▶ [WHAT IS ASKED]: Can you set down, word for word, the part of the Green River trip thread from "## yetigonecrazy (May" up to and including "(May 13, 2004)"?

# The two-armed John Wesley Powell



## yetigonecrazy (May 23, 2005)

the only thing between the deso takeout and laby/stillh2o is the low head dam just above the town of green river, but its not too bad. you could conceivably float from flaming gorge to powell uninterrupted, portage around powell and float as far as south cove......thats a lot of miles.


if you could snag a yampa permit at the same time you could put in at the head of juniper canyon and float unimpeded to hite


----------



## Matty (May 13, 2004)

You could start on Lodore, however any stretches of the green will be low that time of year, permits for Lodore and Deso should be easy to come by(early and cold). You will need a shuttle between Split Mountain and Sand wash. I don't think you need a permit for Labtynth/Stillwater, but will need one for Cat, or could take out at Spanish Bottom, or you could get a tow back up to Potash from the confluence. I've never run below Green River Utah(takeout for Deso), I hear it is flat but beautiful, kinda the Kate Moss of rivers. Sounds like a fun adventure. Wife and mortgage will prevent me from coming along, but it could be done quite easily, and would be a good notch in your river belt. Good Luck!


----------



## TakemetotheRiver (Oct 4, 2007)

I hate you. No, really, I hate you.

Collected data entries
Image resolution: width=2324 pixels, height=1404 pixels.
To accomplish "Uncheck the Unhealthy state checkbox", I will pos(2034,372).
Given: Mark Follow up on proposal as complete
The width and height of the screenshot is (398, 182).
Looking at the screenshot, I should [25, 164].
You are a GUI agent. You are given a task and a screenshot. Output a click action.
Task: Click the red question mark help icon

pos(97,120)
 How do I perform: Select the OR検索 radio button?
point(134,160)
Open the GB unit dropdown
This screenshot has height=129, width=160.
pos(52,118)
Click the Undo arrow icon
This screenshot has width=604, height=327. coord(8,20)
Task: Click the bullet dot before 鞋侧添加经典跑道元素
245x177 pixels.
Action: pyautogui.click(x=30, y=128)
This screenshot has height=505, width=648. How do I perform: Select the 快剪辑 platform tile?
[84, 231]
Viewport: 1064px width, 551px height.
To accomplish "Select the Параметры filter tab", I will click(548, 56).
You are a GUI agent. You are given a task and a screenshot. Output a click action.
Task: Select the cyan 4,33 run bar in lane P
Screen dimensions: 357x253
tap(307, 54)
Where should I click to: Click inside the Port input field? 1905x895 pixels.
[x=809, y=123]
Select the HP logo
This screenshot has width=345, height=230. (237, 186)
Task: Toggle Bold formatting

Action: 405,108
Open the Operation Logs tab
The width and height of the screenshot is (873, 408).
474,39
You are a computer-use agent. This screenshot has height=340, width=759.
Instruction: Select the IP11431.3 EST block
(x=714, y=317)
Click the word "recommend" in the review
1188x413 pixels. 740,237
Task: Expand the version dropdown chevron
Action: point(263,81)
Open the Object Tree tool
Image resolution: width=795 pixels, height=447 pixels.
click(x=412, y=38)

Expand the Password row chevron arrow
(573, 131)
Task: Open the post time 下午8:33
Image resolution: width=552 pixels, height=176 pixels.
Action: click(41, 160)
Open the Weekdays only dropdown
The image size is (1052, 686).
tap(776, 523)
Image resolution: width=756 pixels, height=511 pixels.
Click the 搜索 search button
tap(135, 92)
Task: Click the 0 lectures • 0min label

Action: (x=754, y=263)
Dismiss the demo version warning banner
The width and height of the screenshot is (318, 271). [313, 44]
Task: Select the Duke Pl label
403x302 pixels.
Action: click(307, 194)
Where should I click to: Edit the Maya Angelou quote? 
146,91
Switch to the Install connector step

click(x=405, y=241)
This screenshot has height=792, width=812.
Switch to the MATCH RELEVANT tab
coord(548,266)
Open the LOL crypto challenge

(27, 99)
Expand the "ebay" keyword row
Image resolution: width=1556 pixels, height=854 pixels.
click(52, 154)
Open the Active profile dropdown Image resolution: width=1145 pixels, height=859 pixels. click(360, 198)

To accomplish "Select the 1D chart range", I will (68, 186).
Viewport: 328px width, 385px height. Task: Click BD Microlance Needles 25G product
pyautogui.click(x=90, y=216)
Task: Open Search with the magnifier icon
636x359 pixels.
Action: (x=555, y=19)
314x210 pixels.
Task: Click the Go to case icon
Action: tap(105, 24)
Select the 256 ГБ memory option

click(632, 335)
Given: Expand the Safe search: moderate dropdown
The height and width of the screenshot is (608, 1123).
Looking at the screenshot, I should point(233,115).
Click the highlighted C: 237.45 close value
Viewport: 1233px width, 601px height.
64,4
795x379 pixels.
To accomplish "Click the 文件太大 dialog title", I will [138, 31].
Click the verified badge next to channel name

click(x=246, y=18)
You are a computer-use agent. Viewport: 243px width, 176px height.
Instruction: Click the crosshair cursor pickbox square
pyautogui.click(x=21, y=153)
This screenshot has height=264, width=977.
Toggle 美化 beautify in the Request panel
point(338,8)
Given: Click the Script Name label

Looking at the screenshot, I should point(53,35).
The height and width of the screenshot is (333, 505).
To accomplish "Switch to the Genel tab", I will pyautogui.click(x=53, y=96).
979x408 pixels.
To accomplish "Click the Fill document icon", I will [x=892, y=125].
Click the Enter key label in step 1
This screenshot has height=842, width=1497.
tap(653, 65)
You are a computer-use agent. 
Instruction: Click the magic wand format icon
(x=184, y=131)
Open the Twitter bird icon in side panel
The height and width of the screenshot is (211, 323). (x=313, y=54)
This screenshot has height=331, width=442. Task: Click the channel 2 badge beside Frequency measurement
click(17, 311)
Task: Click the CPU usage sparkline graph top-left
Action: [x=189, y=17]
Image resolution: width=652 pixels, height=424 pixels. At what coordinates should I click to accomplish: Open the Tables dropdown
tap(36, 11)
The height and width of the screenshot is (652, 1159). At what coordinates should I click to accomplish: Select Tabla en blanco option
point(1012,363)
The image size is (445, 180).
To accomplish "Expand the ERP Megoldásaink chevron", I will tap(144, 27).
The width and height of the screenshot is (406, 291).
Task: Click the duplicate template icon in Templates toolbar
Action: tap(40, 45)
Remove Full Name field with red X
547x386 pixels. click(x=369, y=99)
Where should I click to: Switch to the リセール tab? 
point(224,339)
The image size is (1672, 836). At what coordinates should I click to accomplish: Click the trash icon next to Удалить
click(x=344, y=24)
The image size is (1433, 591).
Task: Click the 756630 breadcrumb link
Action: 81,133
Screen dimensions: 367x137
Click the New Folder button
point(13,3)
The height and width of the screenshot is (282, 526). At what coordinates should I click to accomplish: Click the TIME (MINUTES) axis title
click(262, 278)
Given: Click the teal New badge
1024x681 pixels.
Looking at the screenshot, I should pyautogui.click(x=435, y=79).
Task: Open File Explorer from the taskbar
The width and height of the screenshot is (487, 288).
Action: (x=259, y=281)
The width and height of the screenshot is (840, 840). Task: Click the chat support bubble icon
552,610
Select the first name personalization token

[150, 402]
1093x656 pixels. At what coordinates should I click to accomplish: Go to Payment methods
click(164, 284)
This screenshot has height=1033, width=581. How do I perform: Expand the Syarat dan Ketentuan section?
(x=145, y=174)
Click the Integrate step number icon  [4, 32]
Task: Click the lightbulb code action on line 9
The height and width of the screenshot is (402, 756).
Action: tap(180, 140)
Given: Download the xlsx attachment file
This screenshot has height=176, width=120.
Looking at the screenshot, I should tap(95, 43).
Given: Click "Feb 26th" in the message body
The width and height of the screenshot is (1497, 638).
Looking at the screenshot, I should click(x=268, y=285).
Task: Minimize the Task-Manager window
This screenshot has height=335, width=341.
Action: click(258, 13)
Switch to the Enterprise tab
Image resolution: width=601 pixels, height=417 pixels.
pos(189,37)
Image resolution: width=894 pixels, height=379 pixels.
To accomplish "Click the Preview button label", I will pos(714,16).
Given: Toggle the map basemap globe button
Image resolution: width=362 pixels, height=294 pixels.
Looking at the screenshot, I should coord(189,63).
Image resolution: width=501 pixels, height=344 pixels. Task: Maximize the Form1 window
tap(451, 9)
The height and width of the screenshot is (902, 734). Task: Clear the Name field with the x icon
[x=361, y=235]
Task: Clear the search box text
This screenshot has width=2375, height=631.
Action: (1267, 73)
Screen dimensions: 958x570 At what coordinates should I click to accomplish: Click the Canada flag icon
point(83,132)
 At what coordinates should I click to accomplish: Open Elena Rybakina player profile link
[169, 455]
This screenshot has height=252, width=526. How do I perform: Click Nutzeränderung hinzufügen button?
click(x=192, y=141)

▶ [SOLUTION FOR THIS PROBLEM]:
## yetigonecrazy (May 23, 2005)

the only thing between the deso takeout and laby/stillh2o is the low head dam just above the town of green river, but its not too bad. you could conceivably float from flaming gorge to powell uninterrupted, portage around powell and float as far as south cove......thats a lot of miles.


if you could snag a yampa permit at the same time you could put in at the head of juniper canyon and float unimpeded to hite


----------



## Matty (May 13, 2004)